Rarely has the future of Earth’s climate felt as malleable as it does this week. While substantive climate legislation morphs behind the scenes of the US Congress, nations have gathered in Glasgow to improve on their Paris Agreement pledges. Pledges, of course, require follow-through before they become reality, and it can be difficult to judge how encouraging each announcement is.
So how about a look backward instead of forward? The newly released global carbon budget report for 2021—an annual release from a huge group of scientists under the banner of the Global Carbon Project—actually includes a downward revision of total human-caused CO2 emissions for the last few years. Probably.
What have we done?
This annual publication includes our best estimates of each contributor to the Earth’s carbon cycle. That includes human-caused emissions but also uptake by land ecosystems and the oceans. Fossil fuel burning isn’t too hard to quantify, but the other elements are. Emissions from agriculture and deforestation—or conversely, uptake by reforestation—take more work and are therefore less certain. And estimates of the total amount of atmospheric carbon sequestered on land and in the oceans rely on models running with whatever observations we can feed them. But this whole-system perspective is crucial to understanding the consequences of our emissions.

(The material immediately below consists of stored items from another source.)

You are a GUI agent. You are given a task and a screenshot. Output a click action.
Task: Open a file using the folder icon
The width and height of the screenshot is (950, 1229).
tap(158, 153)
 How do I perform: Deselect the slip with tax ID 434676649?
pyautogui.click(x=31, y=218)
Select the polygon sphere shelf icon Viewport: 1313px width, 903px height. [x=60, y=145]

Let’s start with the latest fossil fuel numbers (which also include cement production). As a result of the pandemic, 2020 global CO2 emissions fell almost 5.5 percent from the previous year. That number included growth of over 1 percent in China, declines of about 11 percent in the US and EU, and declines of about 7 percent in India and the rest of the world.
Preliminary estimates for 2021 show a nearly complete recovery, despite hopes that economic stimulus packages would leverage cleaner development. These numbers put China up 5.5 percent over 2019 emissions, India up almost 4.5 percent, and the US, EU, and the rest of the world each around 4 percent below their 2019 marks.

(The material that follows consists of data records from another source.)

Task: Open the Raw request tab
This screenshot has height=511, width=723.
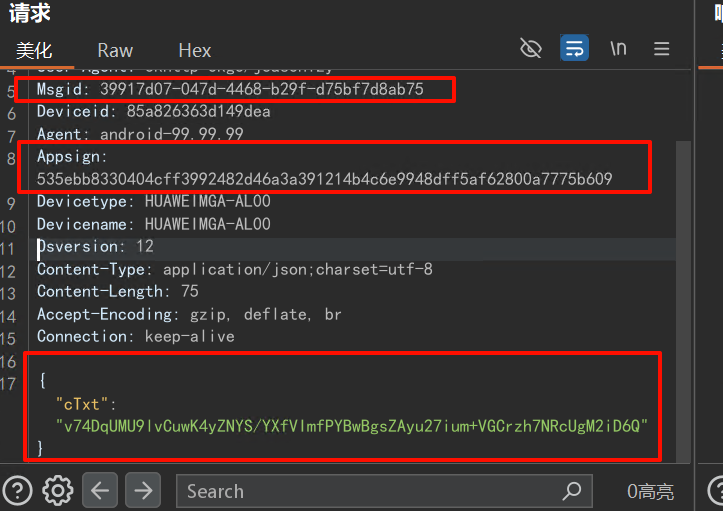Action: click(x=115, y=50)
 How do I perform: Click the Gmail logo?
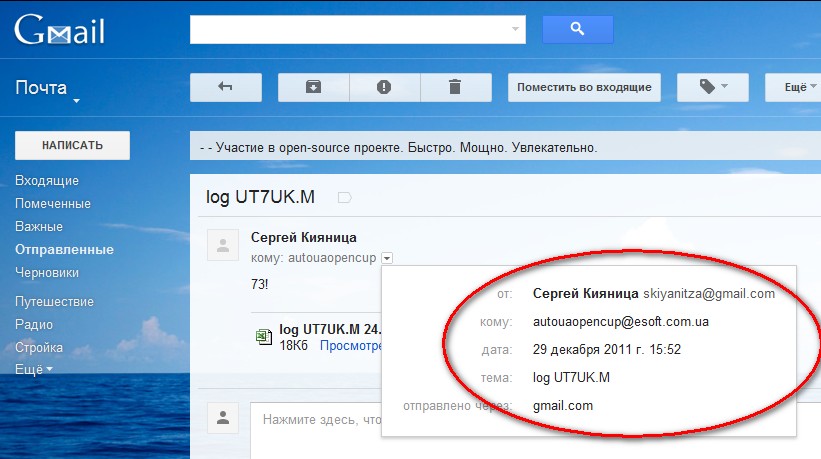(x=59, y=31)
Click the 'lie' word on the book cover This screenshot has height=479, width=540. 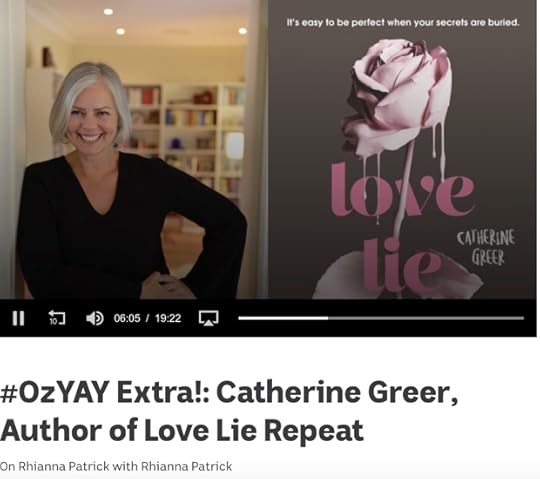pos(402,265)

The good news comes from the estimated emissions due to land-use change, primarily forestry. This estimate relies on three data sets that have given fairly disparate answers over the last decade or so. Updated methods used to populate those data sets have brought all three much closer together in that timeframe, and the result is that estimated emissions for the last decade are lower.
Since these numbers are added to fossil fuel and cement emissions to tally total human-caused CO2 emissions, that means the totals for the last decade are also reduced a bit. In particular, the last decade is flattened, with 2015, 2018, and 2019 nearly equal at the top. Most notably, estimated 2019 emissions were revised down from 43.1 billion tons of CO2 to 40.5 billion tons.